(begin)
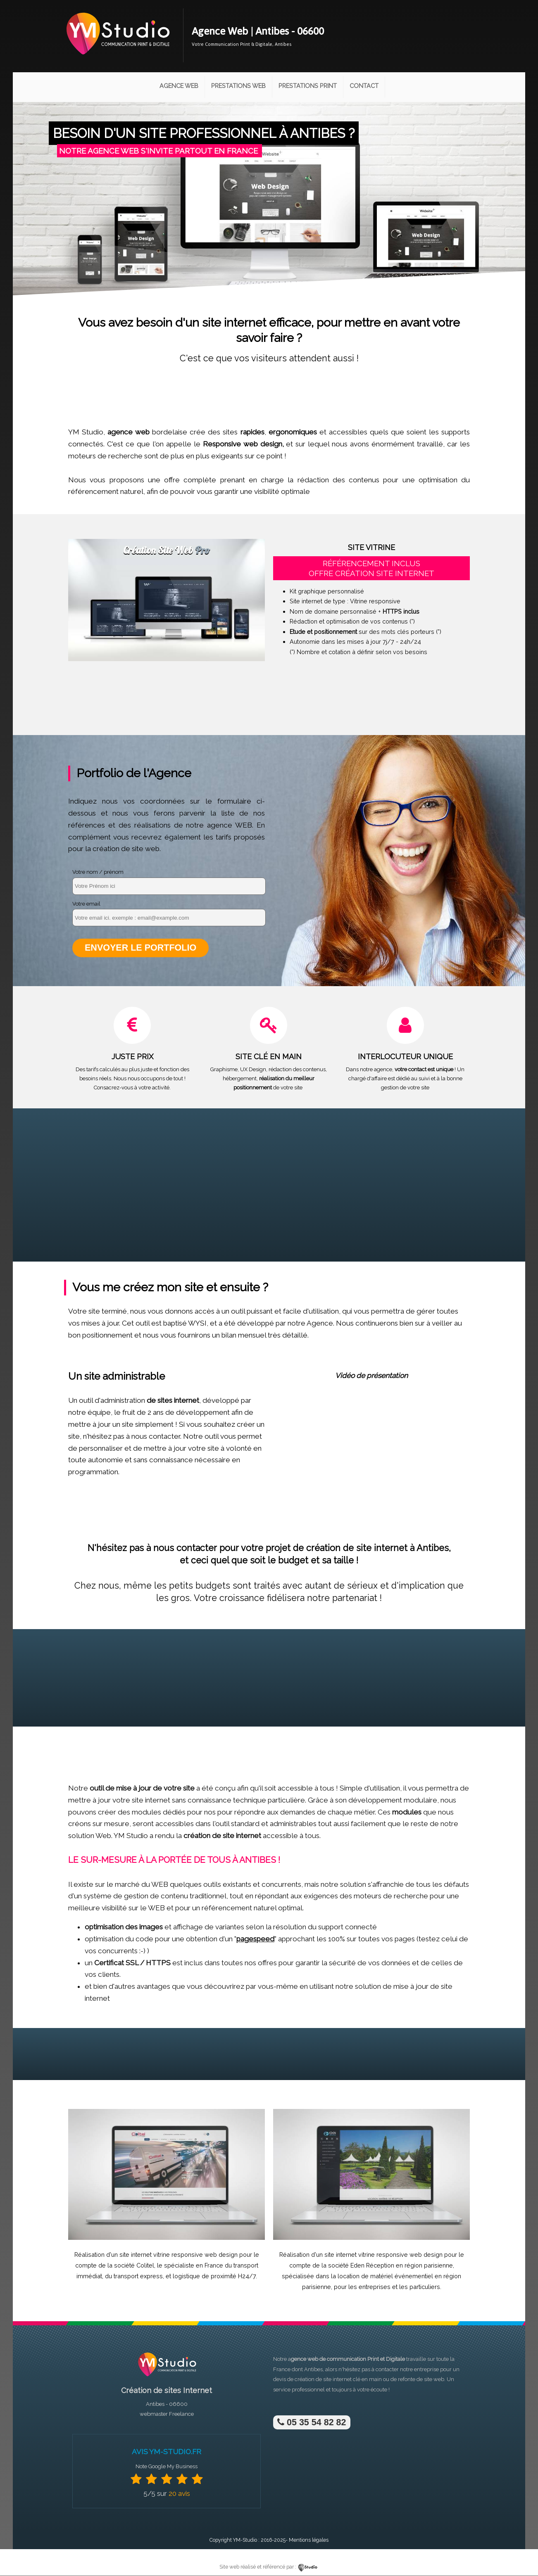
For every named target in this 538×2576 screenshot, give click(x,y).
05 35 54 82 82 (311, 2422)
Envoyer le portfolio (141, 948)
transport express (138, 2276)
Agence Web (178, 85)
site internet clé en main (352, 2380)
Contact (364, 85)
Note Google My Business (167, 2467)
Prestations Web (238, 85)
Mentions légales (309, 2540)
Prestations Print (308, 85)
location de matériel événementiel (385, 2276)
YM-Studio (245, 2540)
(end)
SHORT EXERCISE: Please lay out every line of the records above as a numbered list, skipping any blank lines and leaving the pictures out.

COMPLETE ANSWER:
1. For every named target in this 538×2576 screenshot, give click(x,y).
2. 05 35 54 82 82 (311, 2422)
3. Envoyer le portfolio (141, 948)
4. transport express (138, 2276)
5. Agence Web (178, 85)
6. site internet clé en main (352, 2380)
7. Contact (364, 85)
8. Note Google My Business (167, 2467)
9. Prestations Web (238, 85)
10. Mentions légales (309, 2540)
11. Prestations Print (308, 85)
12. location de matériel événementiel (385, 2276)
13. YM-Studio (245, 2540)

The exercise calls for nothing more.